THE TASK: Each record should be returned exactly as it is written.

───── SUPPLIED RECORDS ─────

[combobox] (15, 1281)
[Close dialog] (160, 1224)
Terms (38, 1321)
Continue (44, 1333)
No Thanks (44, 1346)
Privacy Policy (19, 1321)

─────

COMPLETED TASK:
[combobox] (15, 1281)
[Close dialog] (160, 1224)
Terms (38, 1321)
Continue (44, 1333)
No Thanks (44, 1346)
Privacy Policy (19, 1321)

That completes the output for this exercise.